Required work =>
Set down exactly the lines in the records below that run from the line with "[DSC_0083.jpg] (750, 933)" to the line with "Copyright © 2011 Eko-T (1045, 1189)", inclusive, and nothing more.

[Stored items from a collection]
- - -

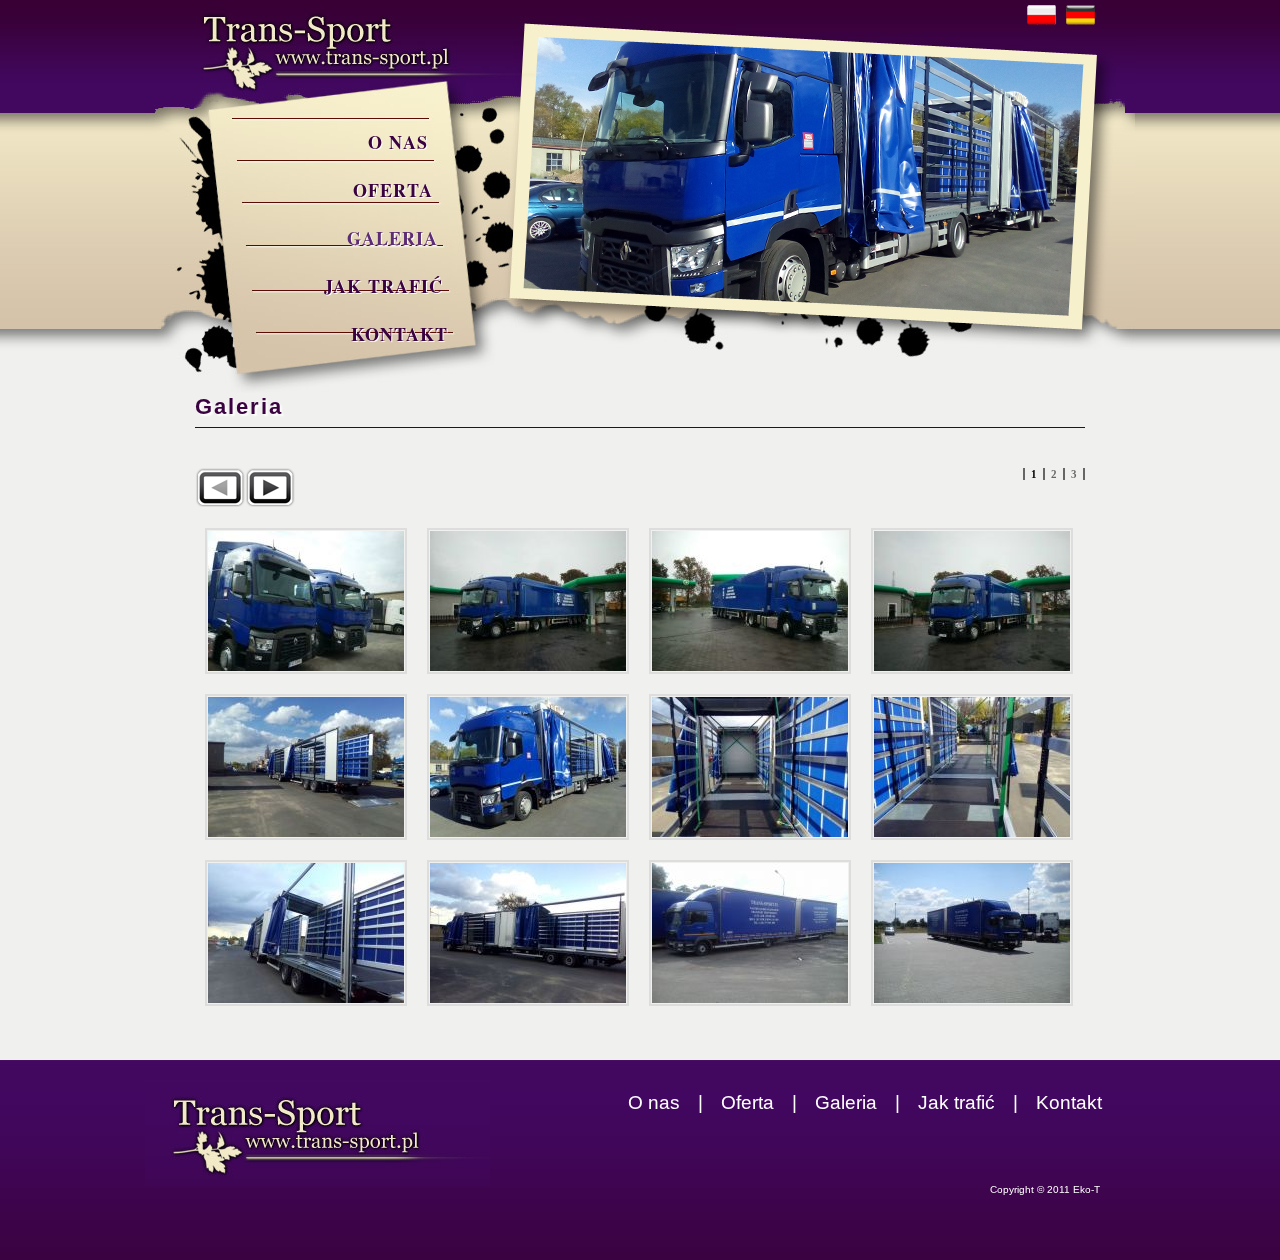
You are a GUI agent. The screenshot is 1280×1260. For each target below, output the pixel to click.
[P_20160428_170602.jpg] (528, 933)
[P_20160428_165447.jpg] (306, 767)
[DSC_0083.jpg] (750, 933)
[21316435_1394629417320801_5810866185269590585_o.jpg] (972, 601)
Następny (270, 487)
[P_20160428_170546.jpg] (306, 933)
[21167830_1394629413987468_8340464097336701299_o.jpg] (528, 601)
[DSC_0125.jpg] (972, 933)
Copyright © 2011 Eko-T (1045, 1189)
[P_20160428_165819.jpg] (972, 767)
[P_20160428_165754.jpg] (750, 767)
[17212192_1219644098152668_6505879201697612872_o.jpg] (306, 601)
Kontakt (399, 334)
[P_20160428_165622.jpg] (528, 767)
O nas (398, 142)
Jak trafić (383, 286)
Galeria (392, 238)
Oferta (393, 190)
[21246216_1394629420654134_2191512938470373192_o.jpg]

- - -

Response =>
[DSC_0083.jpg] (750, 933)
[21316435_1394629417320801_5810866185269590585_o.jpg] (972, 601)
Następny (270, 487)
[P_20160428_170546.jpg] (306, 933)
[21167830_1394629413987468_8340464097336701299_o.jpg] (528, 601)
[DSC_0125.jpg] (972, 933)
Copyright © 2011 Eko-T (1045, 1189)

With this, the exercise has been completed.